Bruce Goldstein 'was just there for everybody else'

By Karen Andrew
The Cincinnati Enquirer

MONTGOMERY - Bruce J. "Turtle" Goldstein - a longtime volunteer for several nonprofit organizations and a retired businessman - loved adventure and helping others.

The Montgomery man died Sept. 26 in Blue Ash. He was 53.

Mr. Goldstein earned a bachelor's degree in business from the University of Miami, Fla., in 1972.

A longtime resident of Cincinnati, he ran the family business, Goldstein-Schwartz Inc., a manufacturer of industrial rubber, plastic and metal hose, until he retired in 1998.

His non-professional life was packed with volunteerism.

"Whatever he could do for other people, that was what his life was. He was just there for everybody else," said a friend, June Simonof Amberley Village.

Mrs. Simon and Mr. Goldstein read for the blind on Radio Reading Services, which broadcasts on WRRS, cable TV, and on closed-circuit TV systems in hospitals and senior facilities.

He volunteered for the Multiple Sclerosis Society's annual bike tour fund-raiser and the One Way Farm Children's Home in Fairfield.

As a volunteer with the Cincinnati Chapter of the American Red Cross and a member of the Queen City Emergency Network amateur radio team, Mr. Goldstein was sent on a number of local and national missions. He was dispatched to New York after the Sept. 11, 2001, terrorist attacks and helped provide meals to volunteers and rescue/relief workers.

He received a commendation from the City of Cincinnati in October 2001 for his service in New York. In December 2002 and January of this year, he was sent to Guam to assist in the relief efforts after typhoon Pongsona.

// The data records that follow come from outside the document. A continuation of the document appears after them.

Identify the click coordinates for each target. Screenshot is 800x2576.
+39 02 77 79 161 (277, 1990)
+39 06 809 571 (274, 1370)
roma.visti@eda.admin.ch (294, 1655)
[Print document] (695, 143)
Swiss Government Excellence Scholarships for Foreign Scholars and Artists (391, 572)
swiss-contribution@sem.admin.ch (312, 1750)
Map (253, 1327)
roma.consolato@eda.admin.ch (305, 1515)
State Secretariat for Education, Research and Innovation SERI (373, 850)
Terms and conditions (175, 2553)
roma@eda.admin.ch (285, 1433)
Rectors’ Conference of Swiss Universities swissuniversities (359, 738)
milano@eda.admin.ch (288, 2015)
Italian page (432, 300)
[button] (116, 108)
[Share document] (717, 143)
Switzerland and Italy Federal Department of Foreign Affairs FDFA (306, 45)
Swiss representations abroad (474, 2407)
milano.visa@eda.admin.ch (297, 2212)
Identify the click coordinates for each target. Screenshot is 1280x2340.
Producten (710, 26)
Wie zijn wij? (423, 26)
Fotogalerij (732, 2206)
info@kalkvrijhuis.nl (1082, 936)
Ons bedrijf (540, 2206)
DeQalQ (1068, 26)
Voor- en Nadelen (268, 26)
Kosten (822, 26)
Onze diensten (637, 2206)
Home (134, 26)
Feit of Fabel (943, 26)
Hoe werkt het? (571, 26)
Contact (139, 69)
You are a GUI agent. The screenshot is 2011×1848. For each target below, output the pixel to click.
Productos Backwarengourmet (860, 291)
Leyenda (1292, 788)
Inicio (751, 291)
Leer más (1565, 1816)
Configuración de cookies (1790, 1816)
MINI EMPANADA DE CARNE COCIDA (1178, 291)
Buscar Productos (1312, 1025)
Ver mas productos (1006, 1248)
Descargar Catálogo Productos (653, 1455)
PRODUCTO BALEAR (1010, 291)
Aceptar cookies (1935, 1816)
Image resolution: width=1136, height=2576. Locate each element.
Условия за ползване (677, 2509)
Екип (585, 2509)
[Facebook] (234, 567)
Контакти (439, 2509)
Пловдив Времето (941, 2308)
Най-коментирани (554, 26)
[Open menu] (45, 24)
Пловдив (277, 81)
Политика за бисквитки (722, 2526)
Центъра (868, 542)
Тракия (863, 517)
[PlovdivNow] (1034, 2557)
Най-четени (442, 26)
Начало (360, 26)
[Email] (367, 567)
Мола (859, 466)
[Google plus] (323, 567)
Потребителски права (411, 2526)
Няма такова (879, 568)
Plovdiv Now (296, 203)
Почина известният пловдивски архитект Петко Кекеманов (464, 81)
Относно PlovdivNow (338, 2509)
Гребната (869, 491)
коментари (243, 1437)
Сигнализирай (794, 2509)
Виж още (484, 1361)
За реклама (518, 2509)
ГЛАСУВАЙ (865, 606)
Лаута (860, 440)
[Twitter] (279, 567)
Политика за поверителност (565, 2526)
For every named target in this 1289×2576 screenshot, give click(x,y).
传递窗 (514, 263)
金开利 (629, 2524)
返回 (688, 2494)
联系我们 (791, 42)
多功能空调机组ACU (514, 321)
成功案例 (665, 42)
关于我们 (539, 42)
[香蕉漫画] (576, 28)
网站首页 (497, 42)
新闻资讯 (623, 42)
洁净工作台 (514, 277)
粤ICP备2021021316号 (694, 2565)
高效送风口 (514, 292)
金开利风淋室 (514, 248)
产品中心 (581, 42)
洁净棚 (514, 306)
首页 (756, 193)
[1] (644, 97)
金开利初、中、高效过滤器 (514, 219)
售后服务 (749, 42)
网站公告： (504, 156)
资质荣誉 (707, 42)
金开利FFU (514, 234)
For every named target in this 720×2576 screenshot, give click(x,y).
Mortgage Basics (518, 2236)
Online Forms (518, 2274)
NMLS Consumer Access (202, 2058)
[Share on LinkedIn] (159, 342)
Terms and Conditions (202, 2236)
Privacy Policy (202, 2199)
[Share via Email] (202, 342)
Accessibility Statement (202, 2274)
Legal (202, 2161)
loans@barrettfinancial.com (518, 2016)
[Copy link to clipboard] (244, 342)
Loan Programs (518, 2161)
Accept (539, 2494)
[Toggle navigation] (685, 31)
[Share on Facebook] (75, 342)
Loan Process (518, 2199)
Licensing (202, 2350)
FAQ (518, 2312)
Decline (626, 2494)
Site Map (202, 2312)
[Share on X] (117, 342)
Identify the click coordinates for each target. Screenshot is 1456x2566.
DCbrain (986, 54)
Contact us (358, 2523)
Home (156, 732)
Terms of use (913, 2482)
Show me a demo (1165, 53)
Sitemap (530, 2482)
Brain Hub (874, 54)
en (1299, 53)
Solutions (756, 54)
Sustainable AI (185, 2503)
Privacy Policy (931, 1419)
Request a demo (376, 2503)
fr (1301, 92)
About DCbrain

Mr. Goldstein owned Brugold Enterprises, which designed Web sites and provided a Web site service,, for both commercial and charitable organizations.

In 1996, he was honored with an Inclusion Award by the Inclusion Network, a local volunteer group, for his efforts in helping people with disabilities to function in mainstream society.

He was also a pilot, skydiver and avid underwater photographer who traveled to far-flung places like Africa.

"He loved his Harley Davidson. He and my husband (Dr. Barry Simon) would ride together and travel to places such as South Carolina," said Mrs. Simon.

Mr. Goldstein was preceded in death by a brother, Scott, in 1966.

Survivors include his parents, Irving and Helene of Boynton Beach, Fla; and a brother, Michael, of St. Louis.

A celebration-of-life service for family and friends will be held at 7:30 p.m. Oct. 26 at the home of Dr. and Mrs. Michael Lipson, 8320 Crestdale Court, Amberley Village.

Memorials: Scott Goldstein Memorial Fund-JCC, 10 Millstone Campus Drive, St. Louis, MO 63146.